BUG: generate valid `EBMModel` when merging #578

DerWeh · 2024-10-19T18:35:18Z

This PR is meant to fix #576. Upon merging, we average numerical parameters.
I would add a warning to the documentation, that we do not guarantee that EBMs produced by merge_ebms can be fitted. You often allow for so many different types of arguments, that hardly can catch every edge case meaningfully.

@paulbkoch please take a look at _initialize_ebm. Is this how you imagine handling the parameters? I would appreciate some early feedback. If this is in general what you have in mind, I'll try cleaning up the code some more. But it's quite messy, as your API is so flexible.

TODO

Cover special cases monotonize and exclude
Document limitations of parameter inference

Signed-off-by: DerWeh <[email protected]>

codecov · 2024-10-19T18:43:24Z

Codecov Report

Attention: Patch coverage is 42.59259% with 62 lines in your changes missing coverage. Please review.

Project coverage is 73.99%. Comparing base (ef742fd) to head (cbf4507).
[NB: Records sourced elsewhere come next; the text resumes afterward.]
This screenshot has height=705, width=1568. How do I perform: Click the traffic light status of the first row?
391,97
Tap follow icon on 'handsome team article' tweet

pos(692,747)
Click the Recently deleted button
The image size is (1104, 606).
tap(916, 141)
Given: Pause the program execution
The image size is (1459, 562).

Files with missing lines	Patch %	Lines
...erpret-core/interpret/glassbox/_ebm/_merge_ebms.py	42.59%	62 Missing ⚠️

Additional details and impacted files

@@             Coverage Diff             @@
##           develop     #578      +/-   ##
===========================================
- Coverage    76.73%   73.99%   -2.74%     
===========================================
  Files           72       72              
  Lines         9622     9634      +12     
===========================================
- Hits          7383     7129     -254     
- Misses        2239     2505     +266

Flag	Coverage Δ
bdist_linux_310_python	`69.58% <42.59%> (-6.76%)`	⬇️
bdist_linux_311_python	`69.58% <42.59%> (-6.84%)`	⬇️
bdist_linux_312_python	`69.48% <42.59%> (-6.87%)`	⬇️
bdist_linux_39_python	`69.57% <42.99%> (-6.77%)`	⬇️
bdist_mac_310_python	`73.33% <42.59%> (-3.18%)`	⬇️
bdist_mac_311_python	`73.78% <42.59%> (-2.74%)`	⬇️
bdist_mac_312_python	`73.33% <42.59%> (-3.18%)`	⬇️
bdist_mac_39_python	`73.33% <42.99%> (-3.23%)`	⬇️
bdist_win_310_python	`72.78% <42.59%> (-3.76%)`	⬇️
bdist_win_311_python	`65.50% <42.59%> (-11.11%)`	⬇️
bdist_win_312_python	`58.31% <42.59%> (-18.13%)`	⬇️
bdist_win_39_python	`71.46% <42.99%> (-5.12%)`	⬇️
sdist_linux_310_python	`69.52% <42.59%> (-6.84%)`	⬇️
sdist_linux_311_python	`69.52% <42.59%> (-6.84%)`	⬇️
sdist_linux_312_python	`69.52% <42.59%> (-6.75%)`	⬇️
sdist_linux_39_python	`69.51% <42.99%> (-6.75%)`	⬇️
sdist_mac_310_python	`73.75% <42.59%> (-2.74%)`	⬇️
sdist_mac_311_python	`73.20% <42.59%> (-3.22%)`	⬇️
sdist_mac_312_python	`16.21% <9.25%> (-60.11%)`	⬇️
sdist_mac_39_python	`69.45% <42.99%> (-6.95%)`	⬇️
sdist_win_310_python	`60.04% <42.59%> (-16.50%)`	⬇️
sdist_win_311_python	`?`
sdist_win_312_python	`?`
sdist_win_39_python	`?`

Flags with carried forward coverage won't be shown. Click here to find out more.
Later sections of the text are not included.